By ALAN SMASON, WYES-TV Theatre Critic (“Steppin’ Out“)

Only a few weeks ago, Gabriel Sidney Brown made the decision to leave the national road company of “Les Miserables” and enjoy some well-earned time for himself. The hard-working member of the ensemble had already logged some 15 months in the cast. He planned to see his sister in Europe and then wait out the ensuing  two months when he would begin the arduous process of auditioning, casting and shooting TV pilots.

Gabriel Sidney Brown, second from left in the light blue coat, along with other cast members. (Photo by Matthew Murphy)

But once he got back home in New York, the Cleveland native received an email from the producers. A fellow cast member had received an opportunity to take over a role in “Frozen: The Musical” for six weeks and they needed him to cover Montparnasse, a member of Thernadier’s band of thieves.

Like other ensemble members, Brown had learned multiple roles in the Alain Boublil and Claude-Michel Schönberg groundbreaking musical, but this was one part he did not know.  If he accepted , he would spend most of the time in his hometown of Cleveland, New Orleans and Florida during the peak of winter.
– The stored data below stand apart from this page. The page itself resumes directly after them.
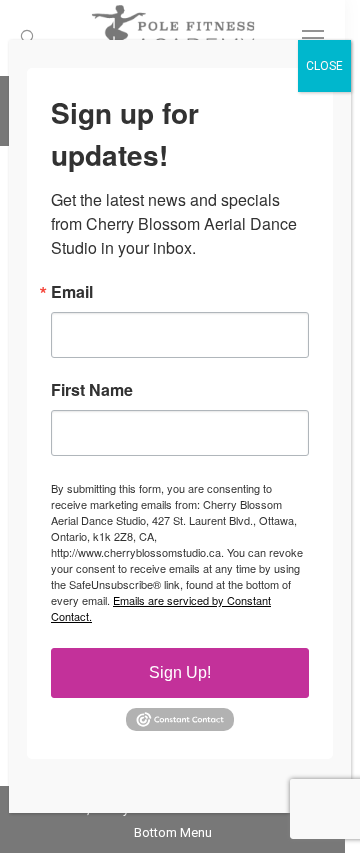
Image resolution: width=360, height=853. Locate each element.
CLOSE (324, 66)
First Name (92, 390)
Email (72, 292)
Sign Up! (180, 672)
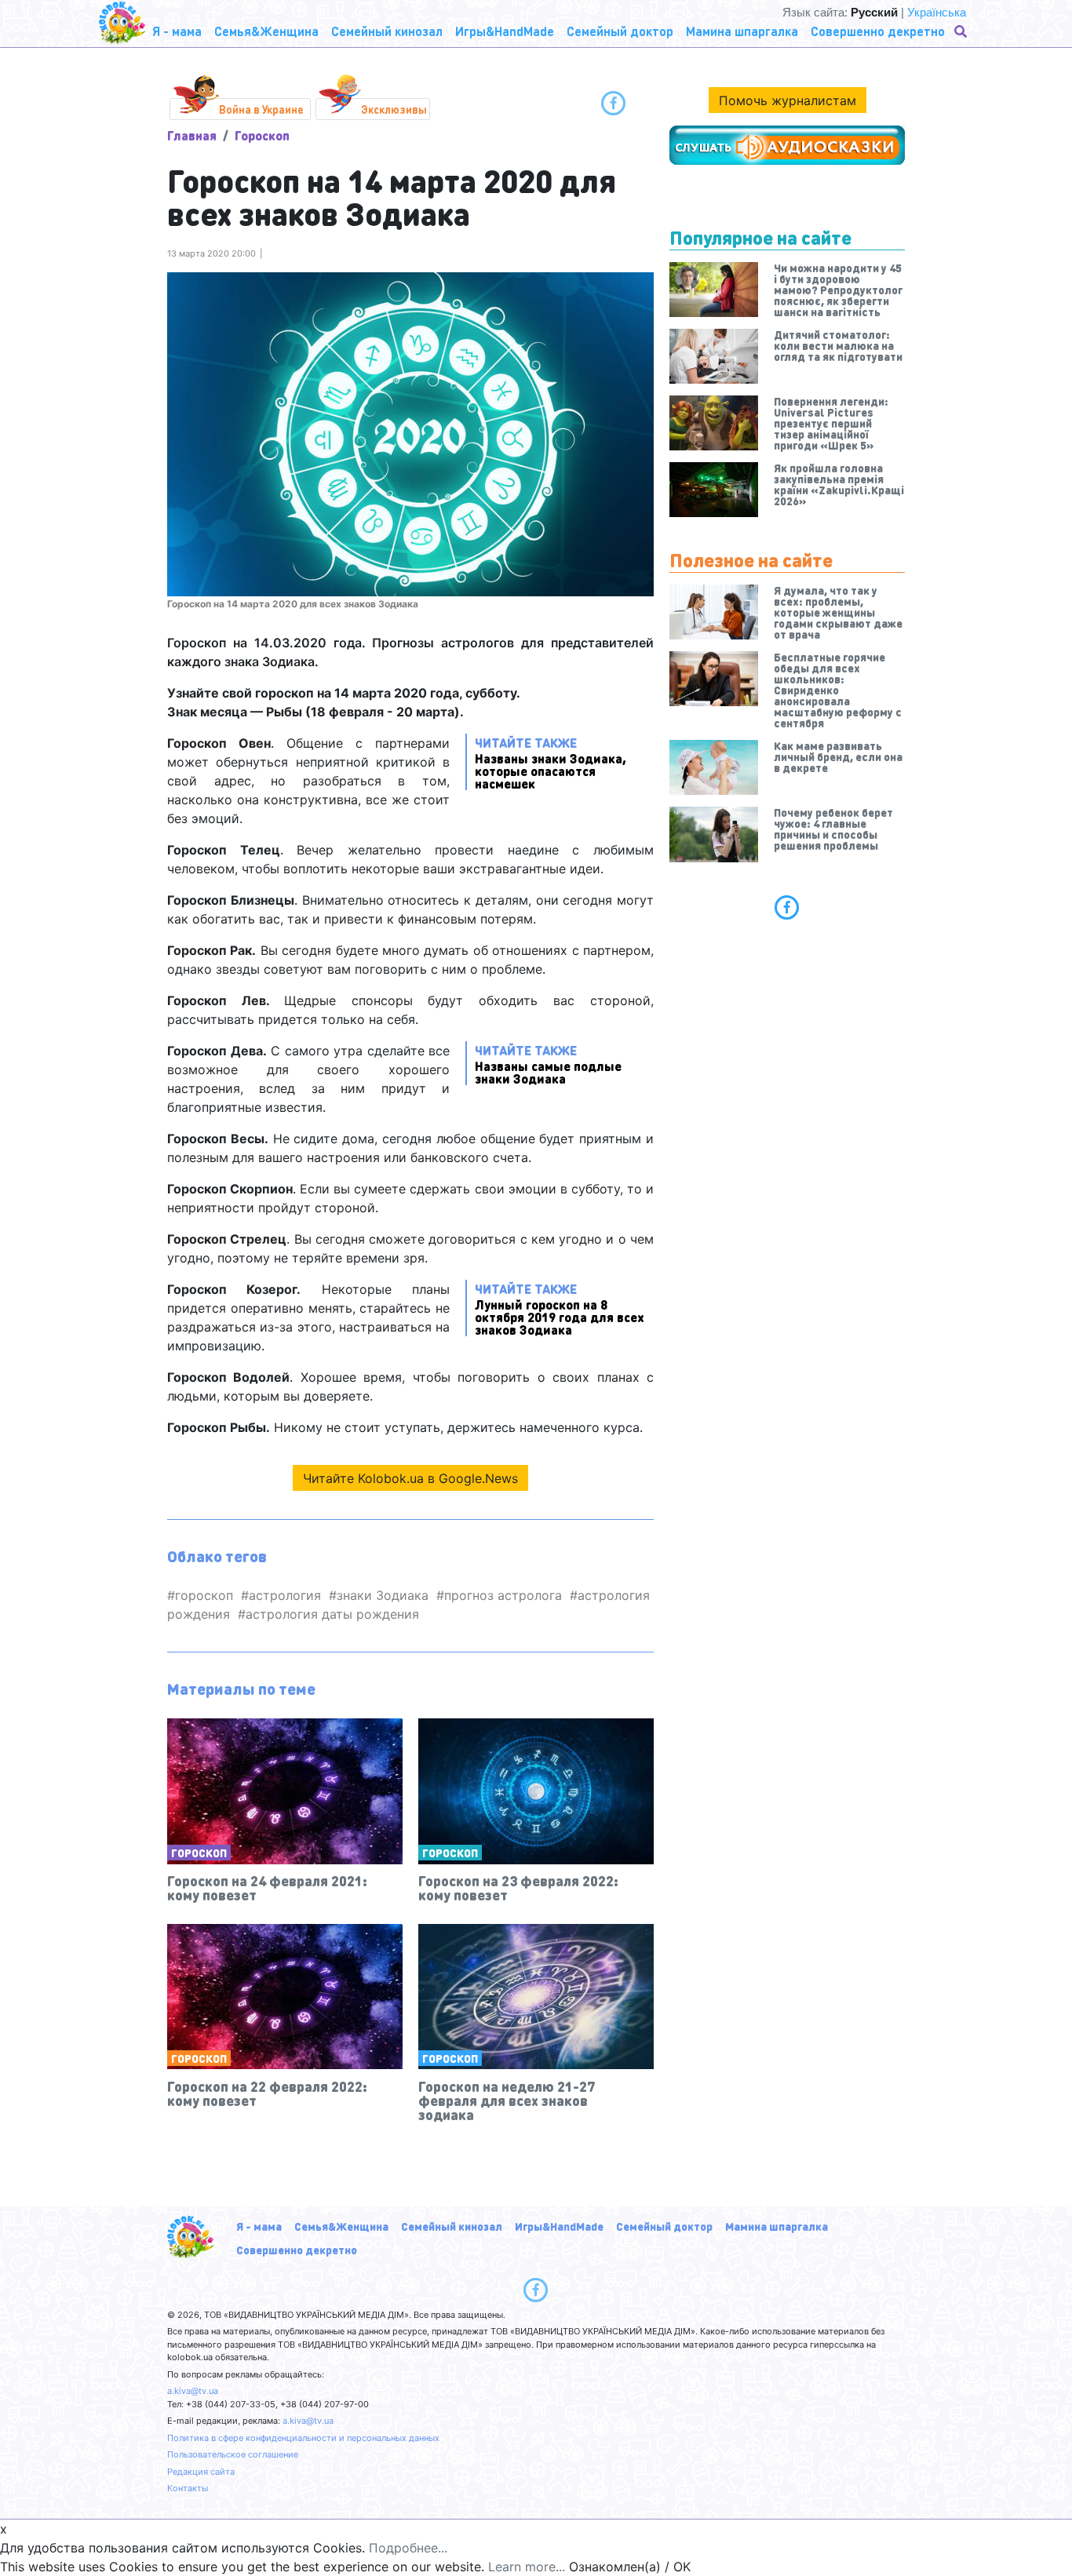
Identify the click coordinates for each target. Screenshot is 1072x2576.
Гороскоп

It turned out he would also have an opportunity to play the role of Marius when the troupe was in Cleveland so that friends and relatives could see him play a principal role. So Brown said yes.

That’s the reason why the handsome dark-haired and blue-eyed Jewish actor and singer was on stage at the Saenger Theater as a part of the groundbreaking musical that opened on Tuesday night, January 8, and closed Sunday, January 13. Based on the Victor Hugo of the same title, “Les Miserables” enjoyed a successful stretch of 6,680 performances in New York  from 1987 until 2003 during its initial run, making it the fifth longest Broadway musical in history.
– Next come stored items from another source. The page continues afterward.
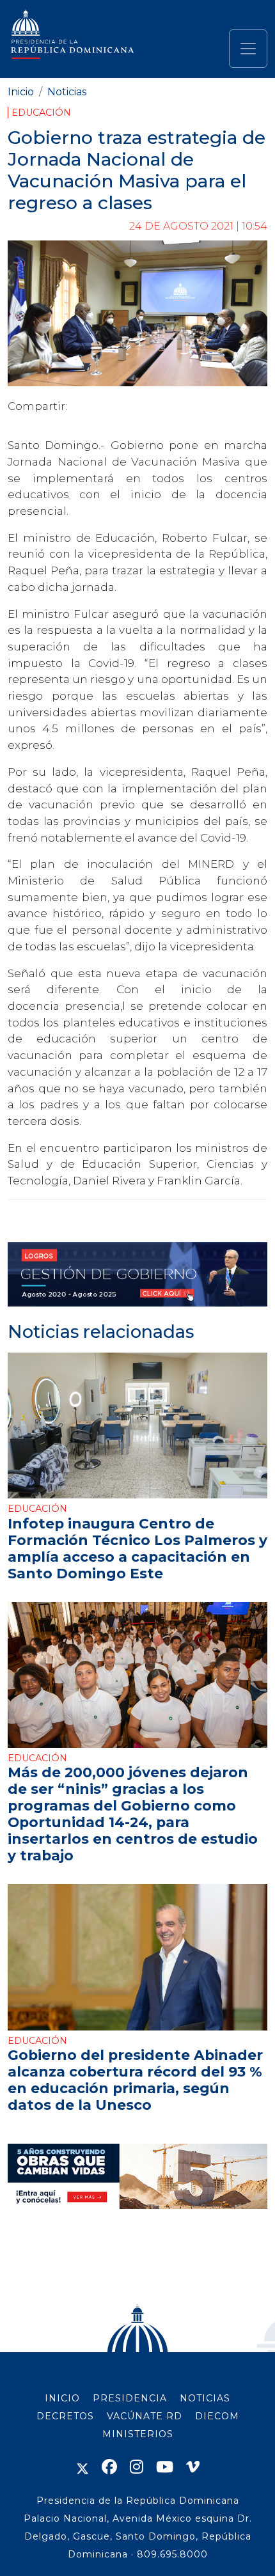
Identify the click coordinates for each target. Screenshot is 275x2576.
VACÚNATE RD (144, 2416)
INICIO (62, 2398)
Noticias (66, 92)
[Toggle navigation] (248, 48)
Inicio (21, 92)
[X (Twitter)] (82, 2467)
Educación (41, 112)
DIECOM (217, 2416)
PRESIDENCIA (130, 2398)
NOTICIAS (205, 2398)
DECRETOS (65, 2416)
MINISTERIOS (137, 2434)
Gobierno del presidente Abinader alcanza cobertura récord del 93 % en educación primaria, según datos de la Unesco (135, 2079)
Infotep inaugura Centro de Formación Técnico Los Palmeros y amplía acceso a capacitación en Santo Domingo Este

This tour is based on the re-imagined revival that ran on Broadway for two and a half years from 2014 through 2016.

When he’s not onstage as Montparnasse or a constable under Inspector Javert’s charge, he’s also one of the students who erect the barricade and fight government forces.

Gabriel Sidney Brown, back on the road with the national tour of “Les Miserables.”

“When we talk about this show, everybody – the whole cast – it is a true ensemble show,” Brown said in an exclusive interview with the CCJN. “Every single principal character except for Jean Valjean and Javert is in the ensemble and at the end of the show. I’m on stage for probably about 80% of the show.”

By Brown’s reckoning, Javert, one of the two leading roles, is on stage for a grand total of 24 minutes out of two hours and 55 minutes.

“I feel this show is unique,” he continued. “There’s a number of moments where you are truly forwarding the plot.”

Although he was exposed to acting and singing later than a number of his fellow actors, this particular show holds a special feeling for him. “When I was 17, the first real production I did was ‘Les Miz,’ which is pretty full circle for me,” he confided.

By the time he graduated from the nation’s top-ranked theatre department at  Baldwin Wallace University in 2016, he had already picked up his Actor’s Equity card from professional productions at the Idaho Shakespeare Festival and Great Lakes Theater in Cleveland. He headed straight to New York and plunged into the difficult work of auditioning, answering callbacks and after 10 months secured his place as an ensemble member of “Les Miserables.” 

A Reform Jew, Brown recently went through the holiday season in December when he and two other Jewish cast members lit Chanukah candles. When he performed the role of Marius, his longtime rabbi under whom he became a bar mitzvah and a confirmand was in the audience to cheer him on.

Brown said the cast supports each other in whatever religious background or lack therefore they entertain. “We are really lucky. Everybody is so super supportive of that,” he said.

 While cast members are understanding, producers expect performers to take the stage on Friday nights, Saturdays and religious holidays like Rosh Hashanah and Yom Kippur. Unless negotiated under the terms of their contract, players will have to take personal days without pay in order to be observant.

He acknowledged that this makes it difficult for Conservative and Orthodox Jews. Two of the very young girls initially playing Cosette in the cast were much more observant. “It was challenging for me to watch how hard it was for them,” Brown added.

Following the run in New Orleans, he will travel to Tampa Bay.